Since we're praising the Germans, I'd like to put a word in for Wagner. Many commentators have remarked that Tannhauser is the finest opera ever written. Parsifal is ethereal and emotional - The Flying Dutchman powerful. Rienzi, Lohengrin (with the Wedding March), Tristan und Isolde, and of course, that Ring thing.

Yes, Wagner is amazing. I hope at some point in my life I can see the Ring cycle performed.

Certainly he vies with Verdi and Mozart for the "master of the opera" title... in fact I think Wagner would win that title, but its a close one!
 
Definitely Beethoven. Most people drool about Mozart saying 'oh my god, look how much he wrote'. The guy wrote 100 piano concertos. To me, it's more like he wrote 4 piano concertos 25 times. A lot of Mozart's music is repetitive and frankly annoying. Also, I find it to be overly simplistic.

Whereas Beethoven wrote only 5 piano concertos. But they are all different, interesting, and wonderfully rich. I like certain moments in music, which make me catch my breath and say 'wow, that was a great sound.' Nowhere in Mozart's music can I do that, but in Beethoven... the 3rd and 7th symphonies... I think you can't get better than that.

I am not saying that Mozart is a total waste of time. He did write some absolutely gorgeous pieces. But Beethoven is just so far ahead for me.

• **DATA**
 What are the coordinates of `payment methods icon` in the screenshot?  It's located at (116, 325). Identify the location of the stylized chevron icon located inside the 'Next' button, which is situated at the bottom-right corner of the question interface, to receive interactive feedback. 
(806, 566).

• **TASKS TO CARRY OUT**
**A)** Copy the composer discussion word for word, between "Certainly he vies" and "better than that.", inclusive.
**B)** Name every composer mentioned by name in the composer discussion.

• **SOLVED TASKS**
**A)**
Certainly he vies with Verdi and Mozart for the "master of the opera" title... in fact I think Wagner would win that title, but its a close one!
 
Definitely Beethoven. Most people drool about Mozart saying 'oh my god, look how much he wrote'. The guy wrote 100 piano concertos. To me, it's more like he wrote 4 piano concertos 25 times. A lot of Mozart's music is repetitive and frankly annoying. Also, I find it to be overly simplistic.

Whereas Beethoven wrote only 5 piano concertos. But they are all different, interesting, and wonderfully rich. I like certain moments in music, which make me catch my breath and say 'wow, that was a great sound.' Nowhere in Mozart's music can I do that, but in Beethoven... the 3rd and 7th symphonies... I think you can't get better than that.

**B)** Wagner, Verdi, Mozart, Beethoven